Mixed Sequential Performance
Our test of mixed sequential reads and writes differs from the mixed random I/O test by performing 128kB sequential accesses rather than 4kB accesses at random locations. The highest queue depth tested here is 256. The range of mixes tested is the same, and the timing of the sub-tests are also the same as above. This test was conducted immediately after the sequential write test, so the drives had been preconditioned with sequential writes over their entire span.
QD 8 | ||||||||||
QD 64 | ||||||||||
QD 256 |
At QD8, the single 2TB P4510 again has fairly flat performance across the range of mixes, but the 8TB model picks up speed as the proportion of writes increases. The four-drive RAID-0 shows strong increases in performance as the mix becomes more write heavy, and the two-drive RAID-0 shows a similar but smaller effect over most of the test.
At QD64 and QD256, the huge difference in write performance between the four-drive RAID-0 and RAID-10 configurations is apparent.
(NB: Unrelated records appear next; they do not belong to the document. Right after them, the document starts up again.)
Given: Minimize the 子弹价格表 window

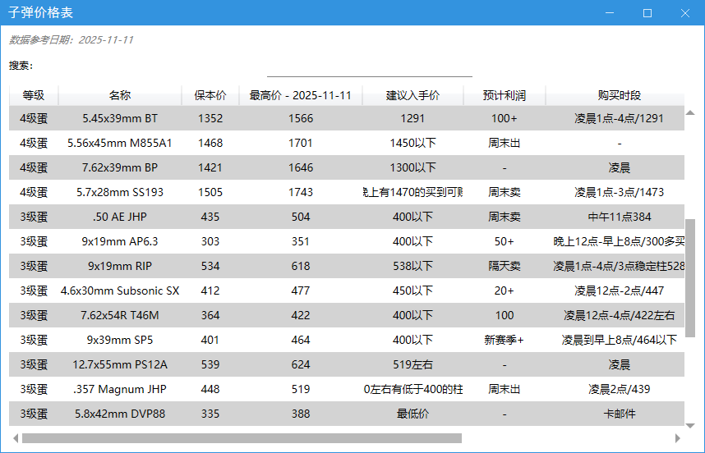Looking at the screenshot, I should (x=610, y=13).
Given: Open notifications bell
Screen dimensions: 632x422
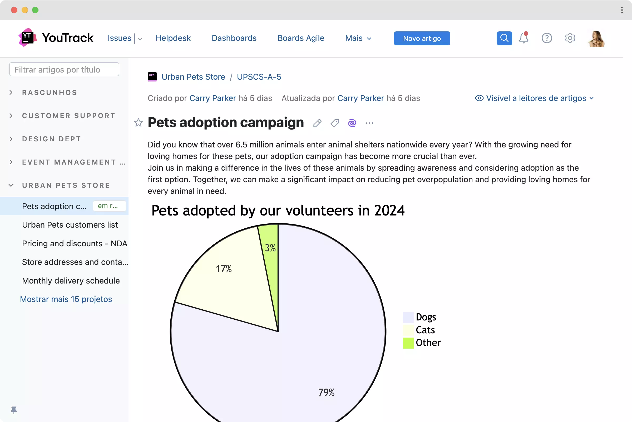Looking at the screenshot, I should [x=523, y=38].
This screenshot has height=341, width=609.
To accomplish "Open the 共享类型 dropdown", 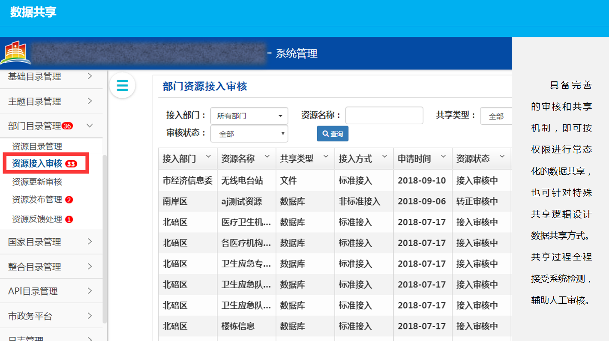I will point(495,116).
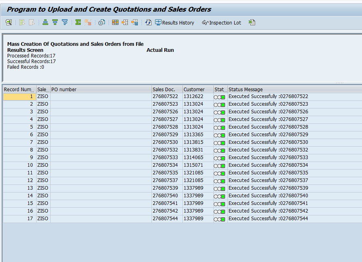Viewport: 362px width, 262px height.
Task: Select record number 1 cell
Action: pos(19,96)
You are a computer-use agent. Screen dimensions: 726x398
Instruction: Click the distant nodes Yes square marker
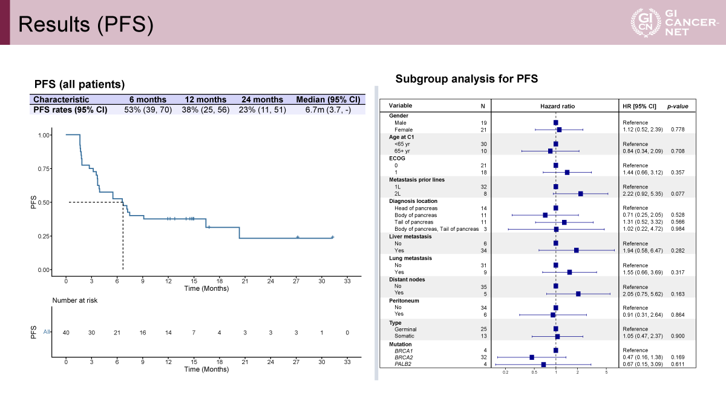coord(578,294)
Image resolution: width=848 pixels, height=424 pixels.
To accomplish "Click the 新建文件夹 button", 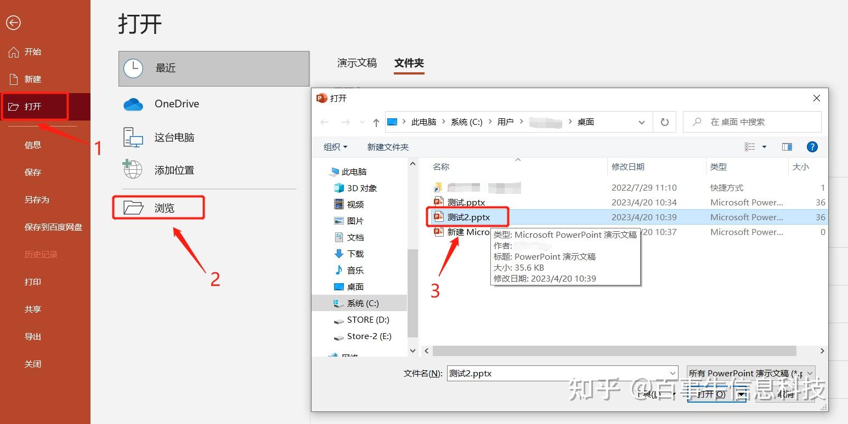I will pos(388,147).
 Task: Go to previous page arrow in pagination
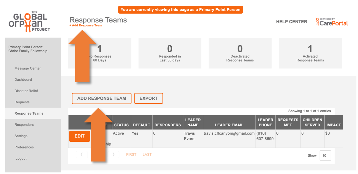[x=82, y=154]
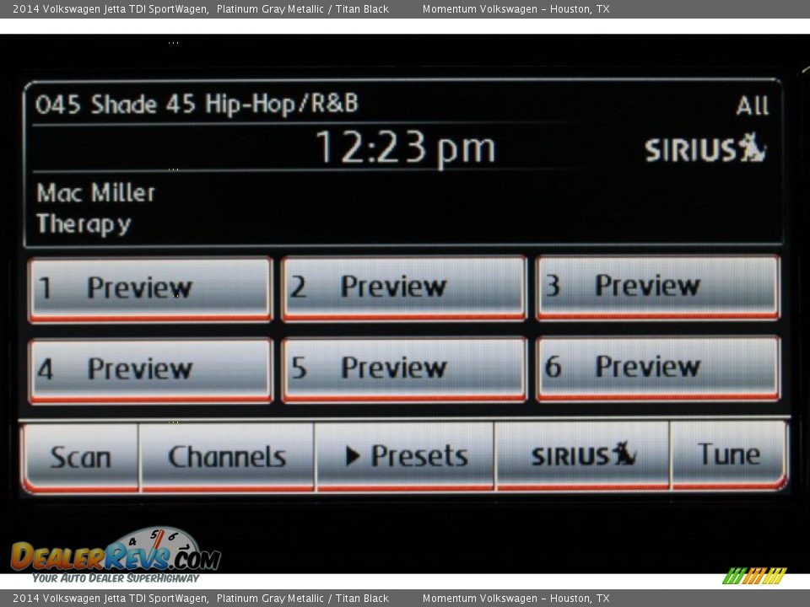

The configurations with a PCIe x8 bottleneck show entirely different behavior, peaking in the middle of the test when they are able to take advantage of the full-duplex nature of PCIe, and slowest at either end of the test when one-way traffic saturates the link. For even balances of reads and writes, the PCIe x8 bottleneck barely affects overall throughput.
Looking Forward
So far, we've only scratched the surface of the Intel SSD DC P4510 and Intel's VROC solution for NVMe RAID. We've been able to verify only the most basic specifications for the drives, but most of the initial results match up with our expectations. The 8TB Intel SSD DC P4510 offers some substantial performance increases over the 2TB model, and the aggregate capacity and performance it enables from a single server is impressive. Once we get the necessary adapter to measure power consumption of U.2 drives with our Quarch XLC Programmable Power Module, we will begin a deeper analysis of the P4510 on a single-drive basis, comparing it against competing enterprise NVMe SSDs. It is already clear that Intel has made significant generational performance improvements, but the purported efficiency improvements will be at least as tantalizing to datacenter customers. The 16W rated power draw of the 8TB P4510 sounds pretty good in comparison to the 20.5W draw of a 4TB P4500, or the 12W of a 2TB P3520.
Intel's Virtual RAID On CPU (VROC) solution for NVMe RAID has very particular requirements for its use, but once all the pieces are in place, its use is straightforward. The experience using VROC on Linux has been fairly smooth so far, but we have not yet attempted to install an operating system to a VROC array. The RAID-0 and RAID-10 performance we've observed shows excellent scalability to 11.6GB/s sequential reads and over 2M random read IOPS from four drives, with no effort on our part to fine-tune the system for maximum performance. At the moment, we are testing RAID-5 performance and the CPU usage of the parity calculations involved in writing to RAID-5 arrays. At the speed of four NVMe drives like the P4510, this overhead is significant and requires multiple CPU cores, but it is unavoidable: there are no hardware RAID solutions for NVMe drives that can keep up with an array of four P4510s.